47 pour cent des fondateurs sont des résidents luxembourgeois, suivis par seize pour cent de Belges, quinze pour cent de Français et douze pour cent d’Allemands. Les fondateurs seraient des « gens normaux », dit Tonika Hirdman. Aisés donc, mais très loin d’un Bill Gates, Warren Buffet, Andrew Carnegie ou Leland Stanford. Une « fondation moyenne » se situerait entre 250 000 (le montant minimal) et un million d’euros de capital. Hirdman évoque l’exemple d’une fondatrice dont les parents étaient maraîchers au Kirchberg. Enrichie par la vente de terrains familiaux, la fondatrice, qui mènerait par ailleurs « une vie très simple dans l’ancienne maison parentale », souhaitait se lancer dans les œuvres de bienfaisance en créant une fondation. La Banque de Luxembourg a beau présenter la place financière comme « hub européen pour la création de fondations », la clientèle reste très locale.

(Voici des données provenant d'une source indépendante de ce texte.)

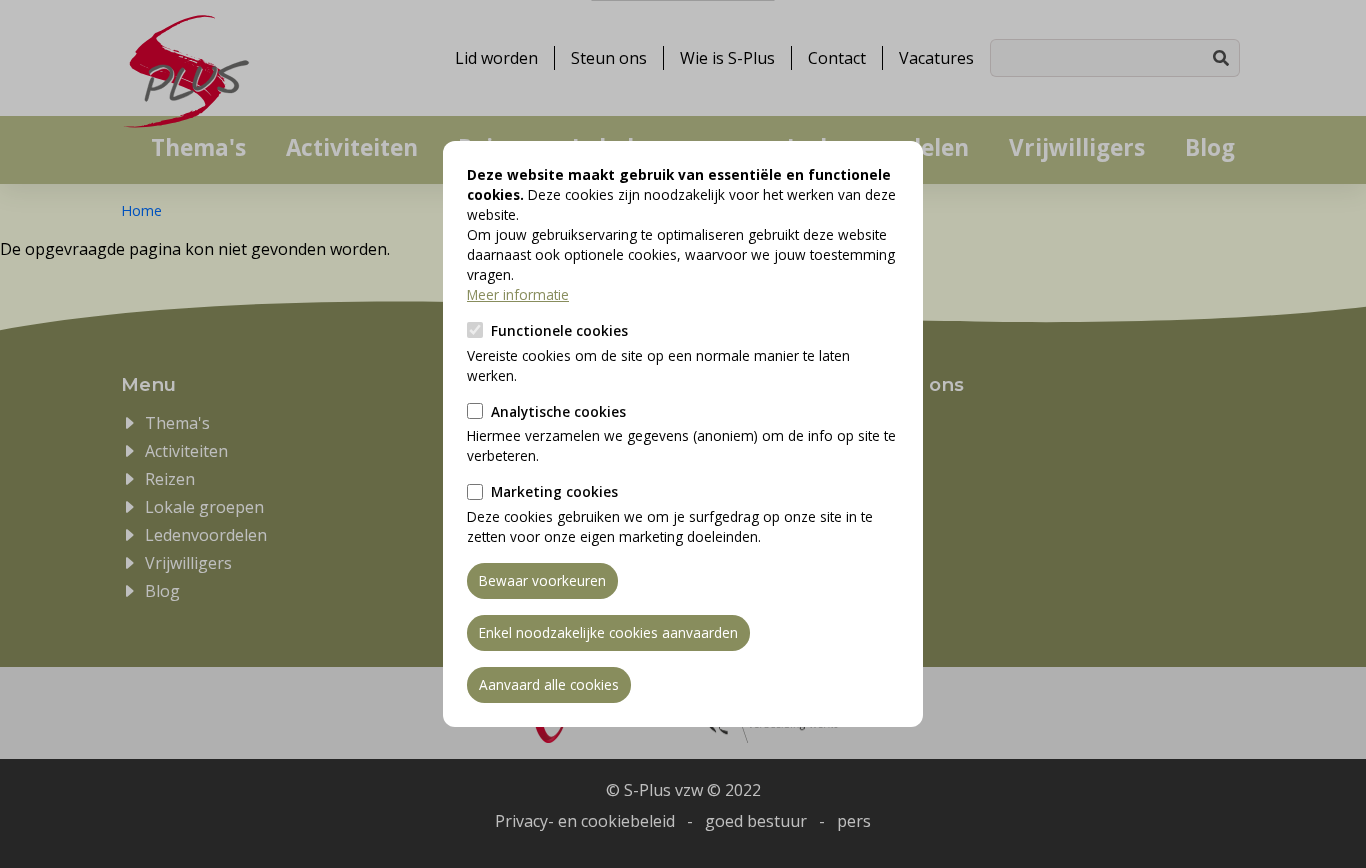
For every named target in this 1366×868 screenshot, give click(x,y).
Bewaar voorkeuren (542, 580)
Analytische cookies (558, 411)
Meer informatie (518, 294)
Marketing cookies (554, 491)
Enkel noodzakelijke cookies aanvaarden (608, 632)
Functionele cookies (559, 330)
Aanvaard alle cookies (549, 684)
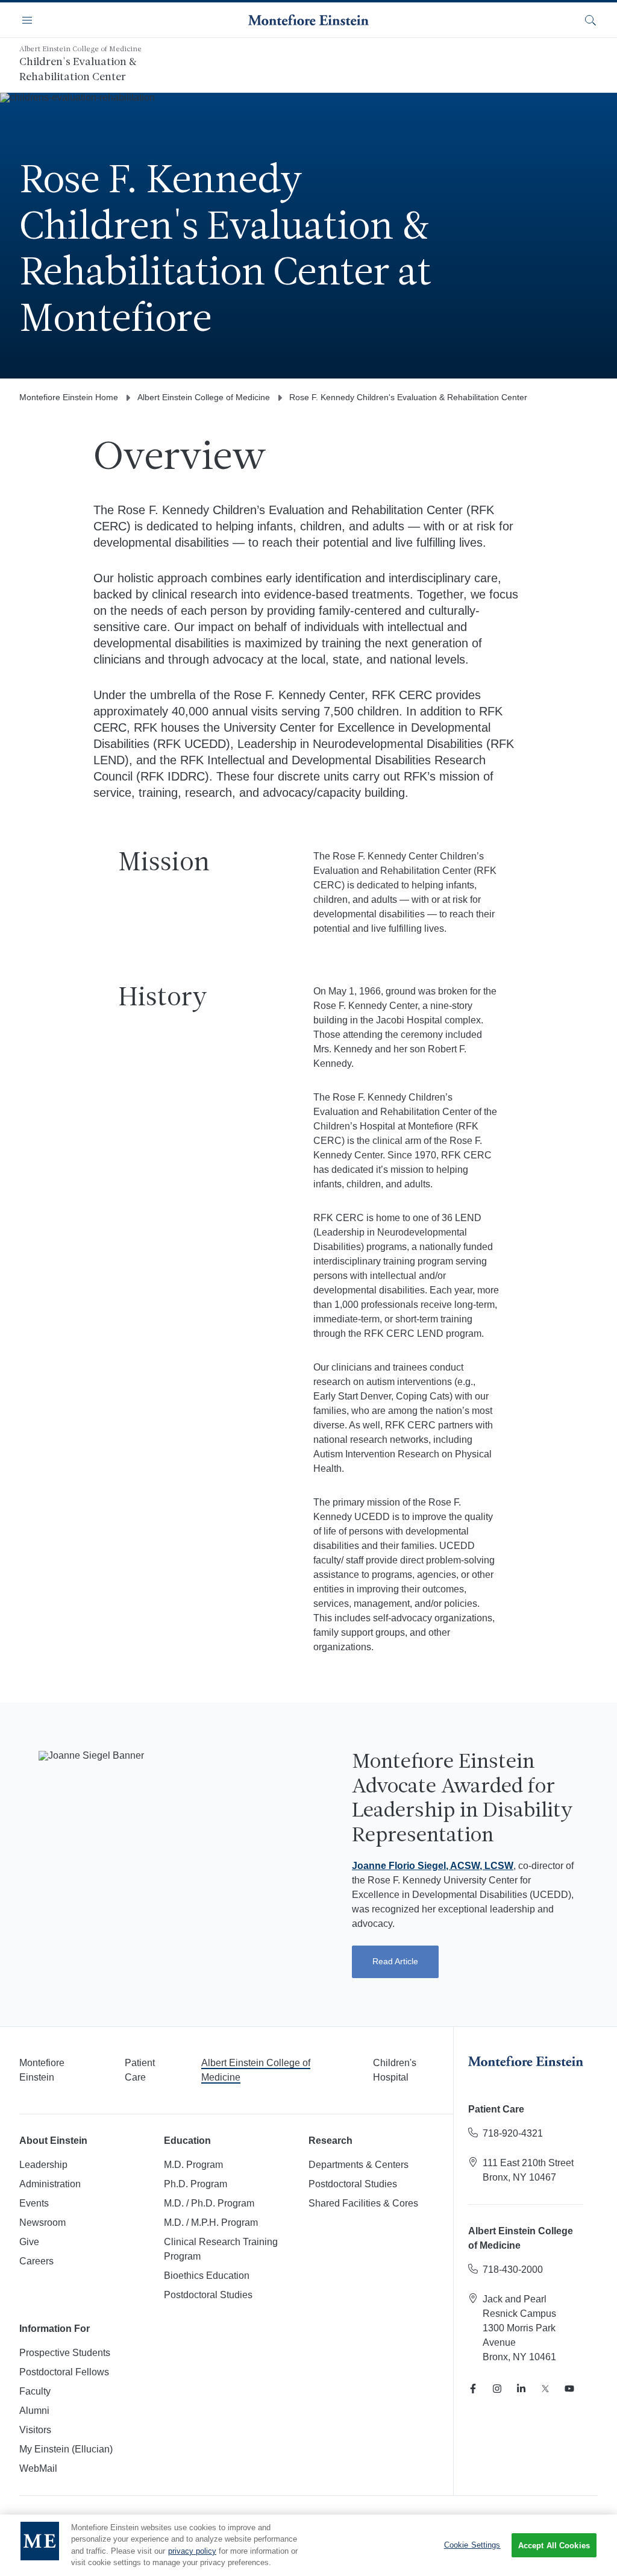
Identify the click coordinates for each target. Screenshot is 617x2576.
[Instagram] (497, 2388)
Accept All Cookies (554, 2545)
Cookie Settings (472, 2544)
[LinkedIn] (521, 2388)
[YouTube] (569, 2388)
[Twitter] (545, 2388)
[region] (308, 2545)
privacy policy (192, 2551)
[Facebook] (473, 2388)
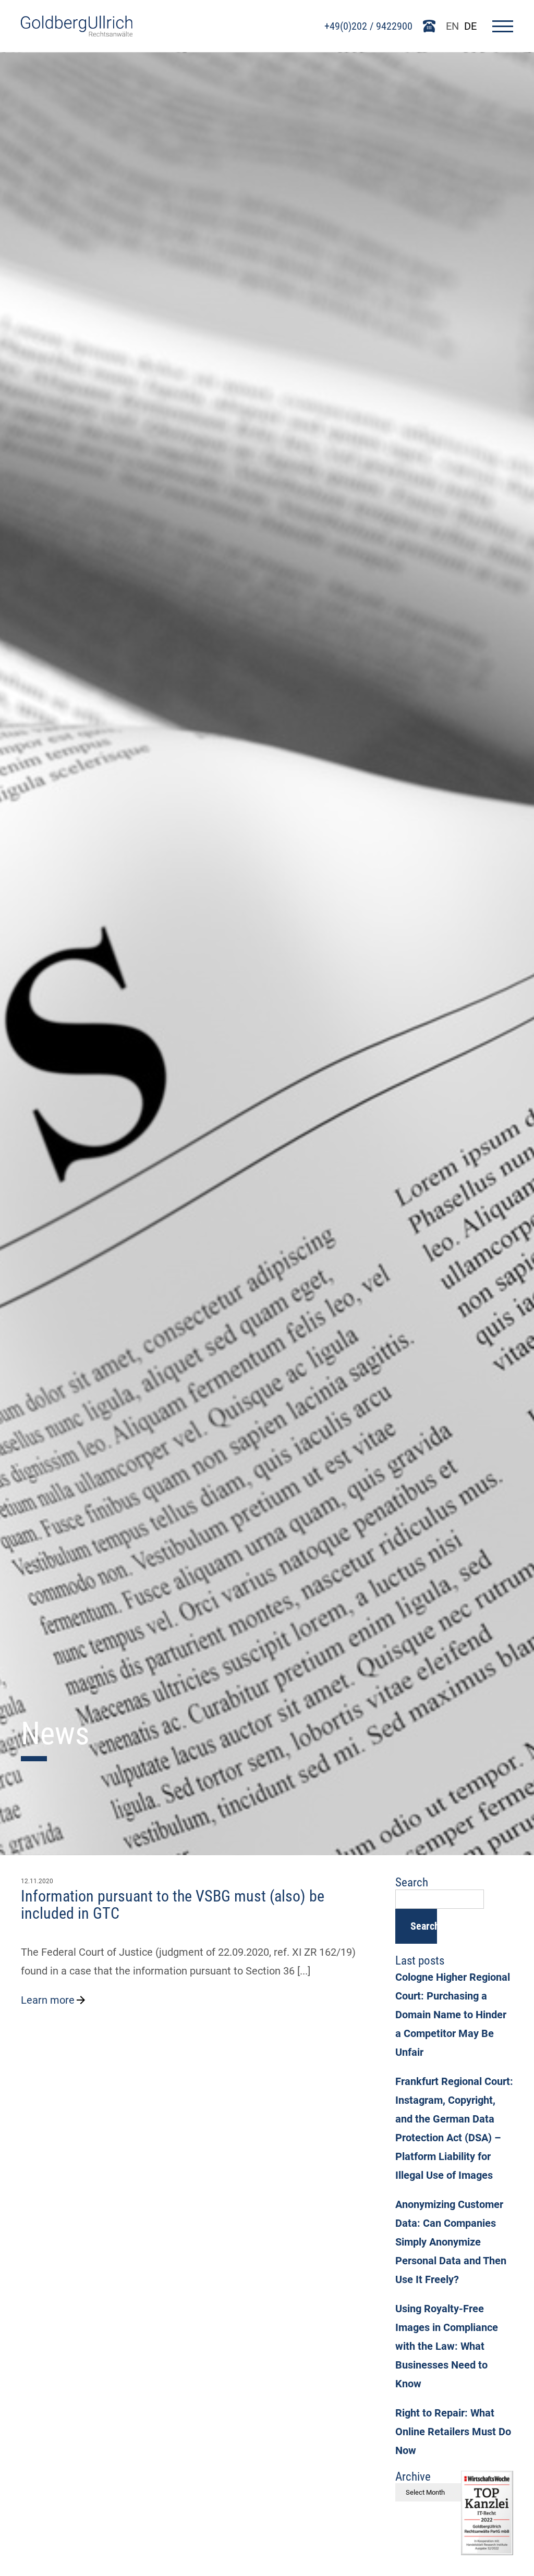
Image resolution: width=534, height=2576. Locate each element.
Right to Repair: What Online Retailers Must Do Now (453, 2432)
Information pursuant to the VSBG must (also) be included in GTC (172, 1904)
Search (423, 1926)
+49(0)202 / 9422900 (368, 26)
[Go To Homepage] (76, 33)
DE (470, 26)
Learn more (48, 2000)
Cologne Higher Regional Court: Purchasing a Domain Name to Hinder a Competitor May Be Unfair (452, 2014)
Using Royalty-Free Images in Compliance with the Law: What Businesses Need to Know (446, 2346)
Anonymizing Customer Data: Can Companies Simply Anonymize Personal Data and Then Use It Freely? (450, 2242)
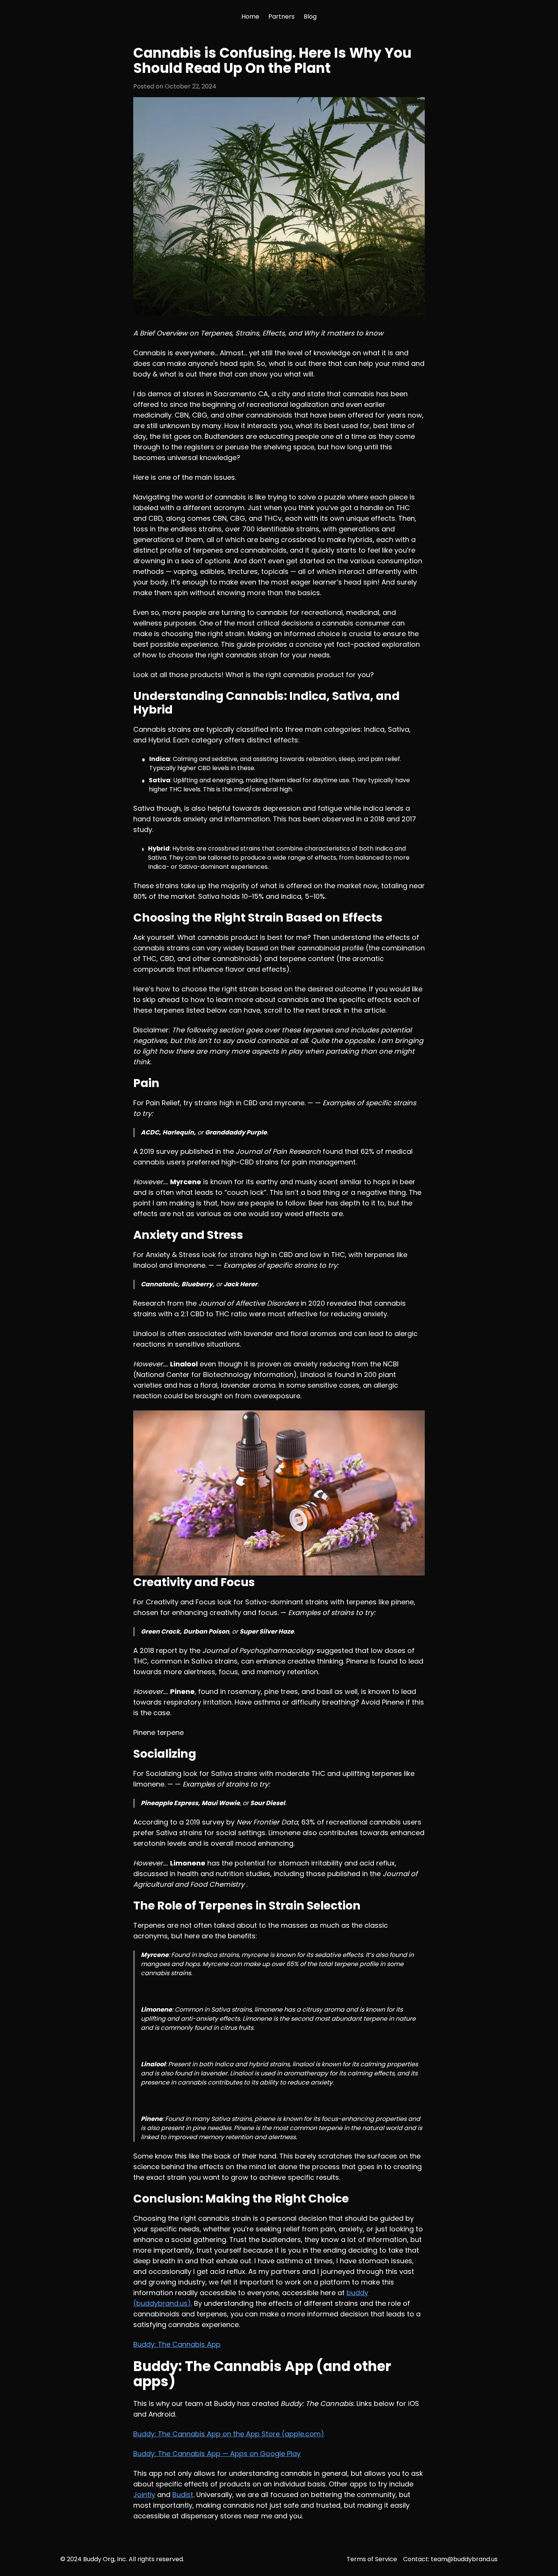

Prises ensemble, les 75 fondations actuellement arbitrées par la Fondation de Luxembourg pèsent quelque 140 millions d’euros. Sur les dix dernières années, 28 millions d’euros ont été distribués ; donc moins de trois millions par an. Sur la place financière et dans le milieu des ONG, on évalue généralement le bilan de la Fondation de Luxembourg à entre moyen et décevant. Ce ne fut ni le grand décollage, ni le crash total. Tonika Hirdman estime, elle, que 75 fondations créées en dix ans, c’est déjà pas mal. Elle fait le calcul : environ 220 fondations d’utilité publique auraient été créées entre 1928 et 2008, c’est-à-dire deux à trois par an. Or, depuis le lancement de la Fondation de Luxembourg en 2008, ce rythme de création aurait quadruplé, à environ dix nouvelles fondations par an. (Or, de nombreuses fondations ayant été constituées pour une durée limitée, cette croissance risquera de se tasser sur les prochaines années.)

Un des freins à la multiplication des fondations au Luxembourg est l’interdiction de léguer un parc immobilier. La loi de 1928 sur les associations et les fondations sans but lucratif spécifie que celles-ci ne peuvent « posséder en propriété ou autrement que les immeubles nécessaires à l’accomplissement de leur mission ». (Une fondation peut, par contre, détenir des parts dans une SCI.) Or, le patrimoine du « Luxembourgeois moyen » (800 000 euros, un niveau très élevé qui le place en tête du classement européen) est constitué à plus de 80 pour cent d’objets immobiliers. Une rente locative, argumente la Fondation de Luxembourg, serait parfaite pour financer des projets caritatifs, car elle garantirait une stabilité dans le temps. Le ministre de la Justice, Felix Braz (Déi Gréng), avait laissé entrevoir la possibilité d’une révision de la loi de 1928, mais cela n’avait donné rien de concret. Dans leur papier de réflexion, Bley, Elvinger, Molitor et al. évoquent une « restriction, assurément surannée ». Or, elle a des raisons historiques. L’État voulait ainsi éviter que ne se constituent, via des donations aux congrégations religieuses, des biens de mainmorte échappant ad aeternam à l’impôt.